Nun gibt es durchaus gute Gründe, Frau Özoguz auf Grundlage ihres bisherigen Schaffens für eine Fehlbesetzung zu halten. Man kann ebenso Yücels Sarrazin-Kolumne für geschmacklos und bestimmte Verlautbarungen mancher Migranten- und Islam-Funktionäre für fragwürdig halten. Bloß ist es ja ohnehin nicht der inhaltliche Streit unter Individuen, den die AfD sich auf die Fahnen schreibt. In Özoguz wie in Yücel sieht man nicht die Politikerin oder den Journalisten, sondern in allererster Linie den „Ausländer“. Es ist dementsprechend das große Ganze, das der AfD am Herzen liegt: das Deutsch-Sein an sich und die exklusive Mitgliedschaft in diesem Nobel-Volk, als dessen strenger Türsteher man sich versteht. Um dieses Deutsch-Sein zu definieren, bedient man sich als "Partei des Rechtsstaats" dann mit Vorliebe bei Erdogan und mischt noch eine großzügige Portion Abstammungs-"Lehre" mit rein.

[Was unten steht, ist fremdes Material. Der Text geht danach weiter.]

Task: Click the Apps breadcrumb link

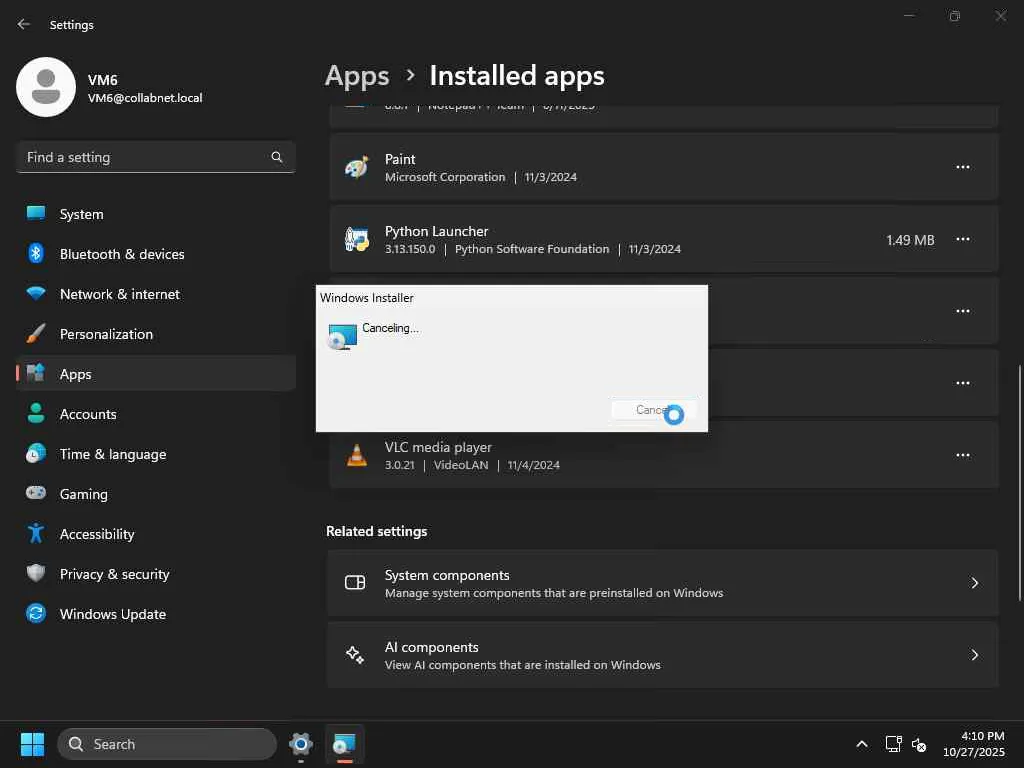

#DenizYücel ist zurück. Schade, er meinte ja, was Besseres als 🇩🇪 würde sich allemal finden. Von der 🇹🇷 kann 🇩🇪 aber was lernen. Ein Straftatbestand analog der "Beleidigung des Türkentums" gegen #Deutschenhasser wäre eine Option. #KeepDeniz #AfD https://t.co/khse1kPVJl— Ronny Kumpf 🇩🇪 (@RonnyKumpf) 17. Februar 2018
Das passiv-aggressive Grundrauschen, das inzwischen entstanden ist, sorgt am Ende für eine besonders pikante Note: groß im "Entsorgen", genauso groß aber auch im kollektiven Mimimi, und daher doppelt so groß in jammer-deutschen Gewaltfantasien, die derzeit die Kommentarspalten zum Thema Yücel, diesem „Feind des Volkes“, einnehmen. Was wiederum die Frage aufwirft, wie weit es mit den "deutschen Patrioten" her ist, wenn sie nicht einmal einen Deniz Yücel aushalten können. Aber Diskrepanzen dieser Art müssen weder den Experten für Kümmelhandel noch den für angewandte Entsorgung sonderlich tangieren. Man wehrt sich schließlich nur gegen all die Demütigungen, die man als Deutscher gemeinhin zu erleiden hat. Ganz wie immer also.